Entries on target coordinates
↓
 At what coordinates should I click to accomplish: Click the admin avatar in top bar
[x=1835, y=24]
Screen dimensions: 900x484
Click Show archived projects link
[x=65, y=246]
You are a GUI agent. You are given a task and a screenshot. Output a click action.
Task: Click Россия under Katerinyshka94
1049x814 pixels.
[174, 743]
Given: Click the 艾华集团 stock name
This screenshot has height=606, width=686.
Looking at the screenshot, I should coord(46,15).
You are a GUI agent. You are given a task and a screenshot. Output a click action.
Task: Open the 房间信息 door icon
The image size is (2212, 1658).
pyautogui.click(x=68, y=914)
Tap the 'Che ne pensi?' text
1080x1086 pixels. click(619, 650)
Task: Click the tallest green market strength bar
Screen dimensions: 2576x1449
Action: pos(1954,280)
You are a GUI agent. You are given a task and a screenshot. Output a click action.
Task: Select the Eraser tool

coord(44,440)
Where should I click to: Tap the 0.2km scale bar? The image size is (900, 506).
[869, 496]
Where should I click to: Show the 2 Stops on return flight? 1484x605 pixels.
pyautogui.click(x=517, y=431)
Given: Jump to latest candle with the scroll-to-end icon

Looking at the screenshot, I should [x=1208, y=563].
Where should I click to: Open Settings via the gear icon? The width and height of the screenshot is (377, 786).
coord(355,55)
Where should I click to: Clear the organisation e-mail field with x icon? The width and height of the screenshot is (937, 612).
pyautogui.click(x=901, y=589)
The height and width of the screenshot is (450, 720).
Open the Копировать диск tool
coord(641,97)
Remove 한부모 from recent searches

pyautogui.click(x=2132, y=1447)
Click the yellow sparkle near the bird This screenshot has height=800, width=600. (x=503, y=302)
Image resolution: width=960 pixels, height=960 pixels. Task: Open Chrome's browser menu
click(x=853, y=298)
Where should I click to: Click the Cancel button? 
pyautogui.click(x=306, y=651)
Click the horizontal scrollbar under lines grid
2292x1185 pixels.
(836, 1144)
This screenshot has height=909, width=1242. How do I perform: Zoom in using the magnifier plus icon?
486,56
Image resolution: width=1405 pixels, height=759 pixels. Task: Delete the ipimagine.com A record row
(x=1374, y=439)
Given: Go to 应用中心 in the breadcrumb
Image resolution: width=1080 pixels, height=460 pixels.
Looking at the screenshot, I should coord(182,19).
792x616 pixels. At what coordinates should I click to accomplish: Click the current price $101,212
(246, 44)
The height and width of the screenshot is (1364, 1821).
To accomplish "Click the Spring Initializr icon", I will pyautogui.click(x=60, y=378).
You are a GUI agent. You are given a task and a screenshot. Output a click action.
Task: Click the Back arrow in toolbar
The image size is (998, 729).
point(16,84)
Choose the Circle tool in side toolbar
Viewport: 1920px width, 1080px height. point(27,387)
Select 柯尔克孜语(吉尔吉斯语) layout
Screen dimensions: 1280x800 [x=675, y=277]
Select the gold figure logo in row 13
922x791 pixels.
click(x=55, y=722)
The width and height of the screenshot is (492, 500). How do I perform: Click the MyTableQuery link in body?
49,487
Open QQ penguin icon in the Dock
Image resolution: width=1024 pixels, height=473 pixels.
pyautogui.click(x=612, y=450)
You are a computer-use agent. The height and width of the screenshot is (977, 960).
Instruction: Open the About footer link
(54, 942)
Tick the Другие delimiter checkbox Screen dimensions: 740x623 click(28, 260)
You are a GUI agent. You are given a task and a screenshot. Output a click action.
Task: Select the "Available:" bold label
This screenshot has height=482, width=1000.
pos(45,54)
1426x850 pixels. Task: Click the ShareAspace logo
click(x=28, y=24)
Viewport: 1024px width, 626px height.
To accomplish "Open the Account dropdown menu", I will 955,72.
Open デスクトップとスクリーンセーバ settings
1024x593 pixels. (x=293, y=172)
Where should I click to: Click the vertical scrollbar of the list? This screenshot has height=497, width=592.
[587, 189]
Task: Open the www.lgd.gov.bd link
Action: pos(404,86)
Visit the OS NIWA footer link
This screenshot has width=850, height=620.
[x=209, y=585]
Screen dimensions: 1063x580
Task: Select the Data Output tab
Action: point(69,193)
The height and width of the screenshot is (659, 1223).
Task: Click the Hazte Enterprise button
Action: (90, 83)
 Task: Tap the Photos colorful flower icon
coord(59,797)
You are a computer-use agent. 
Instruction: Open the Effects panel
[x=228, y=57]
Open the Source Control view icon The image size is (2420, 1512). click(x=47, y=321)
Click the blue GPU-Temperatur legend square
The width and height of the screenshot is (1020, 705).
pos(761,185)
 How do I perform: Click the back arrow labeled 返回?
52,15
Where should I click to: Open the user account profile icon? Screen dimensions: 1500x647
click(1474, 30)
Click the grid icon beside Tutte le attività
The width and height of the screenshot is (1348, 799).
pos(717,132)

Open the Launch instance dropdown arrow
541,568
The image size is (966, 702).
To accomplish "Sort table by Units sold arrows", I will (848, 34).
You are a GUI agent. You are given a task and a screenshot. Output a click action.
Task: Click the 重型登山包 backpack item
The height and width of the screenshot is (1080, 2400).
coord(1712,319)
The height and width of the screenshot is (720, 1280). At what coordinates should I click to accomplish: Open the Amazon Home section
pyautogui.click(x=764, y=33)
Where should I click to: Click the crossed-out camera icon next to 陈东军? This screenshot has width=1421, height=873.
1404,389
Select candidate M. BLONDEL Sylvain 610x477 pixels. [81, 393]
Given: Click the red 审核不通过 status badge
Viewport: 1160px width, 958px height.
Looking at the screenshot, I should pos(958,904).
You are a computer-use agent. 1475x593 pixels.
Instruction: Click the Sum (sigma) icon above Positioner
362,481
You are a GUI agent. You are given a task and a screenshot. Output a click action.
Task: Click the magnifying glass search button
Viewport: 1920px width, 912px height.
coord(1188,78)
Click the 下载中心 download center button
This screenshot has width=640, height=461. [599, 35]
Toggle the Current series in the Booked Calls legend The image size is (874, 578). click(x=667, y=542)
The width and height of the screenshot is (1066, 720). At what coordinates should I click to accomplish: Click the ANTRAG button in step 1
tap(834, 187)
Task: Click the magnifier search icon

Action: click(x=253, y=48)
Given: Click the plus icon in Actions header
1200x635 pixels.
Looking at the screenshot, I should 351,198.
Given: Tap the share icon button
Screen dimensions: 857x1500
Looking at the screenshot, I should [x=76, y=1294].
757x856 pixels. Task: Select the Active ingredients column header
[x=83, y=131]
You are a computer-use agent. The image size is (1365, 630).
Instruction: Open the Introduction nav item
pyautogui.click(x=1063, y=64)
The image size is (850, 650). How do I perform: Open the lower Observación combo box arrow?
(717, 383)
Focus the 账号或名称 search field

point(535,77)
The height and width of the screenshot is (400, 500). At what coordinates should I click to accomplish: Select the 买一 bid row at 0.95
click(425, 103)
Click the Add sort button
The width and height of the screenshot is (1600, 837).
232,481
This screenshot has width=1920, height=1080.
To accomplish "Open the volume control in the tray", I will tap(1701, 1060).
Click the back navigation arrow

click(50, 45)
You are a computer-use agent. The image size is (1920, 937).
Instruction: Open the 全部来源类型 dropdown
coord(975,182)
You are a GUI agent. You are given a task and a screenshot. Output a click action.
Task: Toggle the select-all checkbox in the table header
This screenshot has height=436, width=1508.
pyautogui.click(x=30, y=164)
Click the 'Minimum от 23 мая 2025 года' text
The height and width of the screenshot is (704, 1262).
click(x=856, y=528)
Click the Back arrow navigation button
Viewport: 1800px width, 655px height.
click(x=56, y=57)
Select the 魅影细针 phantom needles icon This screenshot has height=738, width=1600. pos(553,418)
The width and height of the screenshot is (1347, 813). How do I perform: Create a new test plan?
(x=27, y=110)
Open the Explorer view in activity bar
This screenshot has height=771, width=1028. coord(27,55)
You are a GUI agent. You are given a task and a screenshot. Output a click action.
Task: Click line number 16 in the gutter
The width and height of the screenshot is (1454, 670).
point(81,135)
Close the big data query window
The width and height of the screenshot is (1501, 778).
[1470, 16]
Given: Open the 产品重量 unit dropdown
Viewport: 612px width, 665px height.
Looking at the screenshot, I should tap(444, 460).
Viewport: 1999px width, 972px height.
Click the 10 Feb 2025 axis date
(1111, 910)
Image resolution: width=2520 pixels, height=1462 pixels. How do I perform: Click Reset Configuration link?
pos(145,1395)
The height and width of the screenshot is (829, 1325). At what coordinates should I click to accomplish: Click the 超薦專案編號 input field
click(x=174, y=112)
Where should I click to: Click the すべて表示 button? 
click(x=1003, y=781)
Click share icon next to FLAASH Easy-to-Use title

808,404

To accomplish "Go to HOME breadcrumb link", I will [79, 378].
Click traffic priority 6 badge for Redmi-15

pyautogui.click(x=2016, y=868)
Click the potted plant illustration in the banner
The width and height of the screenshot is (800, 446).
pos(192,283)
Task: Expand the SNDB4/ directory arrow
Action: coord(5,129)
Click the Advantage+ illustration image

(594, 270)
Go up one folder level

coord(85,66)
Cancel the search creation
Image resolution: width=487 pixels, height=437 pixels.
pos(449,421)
↑
What is being asked: Count the lines of the data above that contain the string "breadcrumb", treating case as significant. Reply with the number only.

Complete response: 2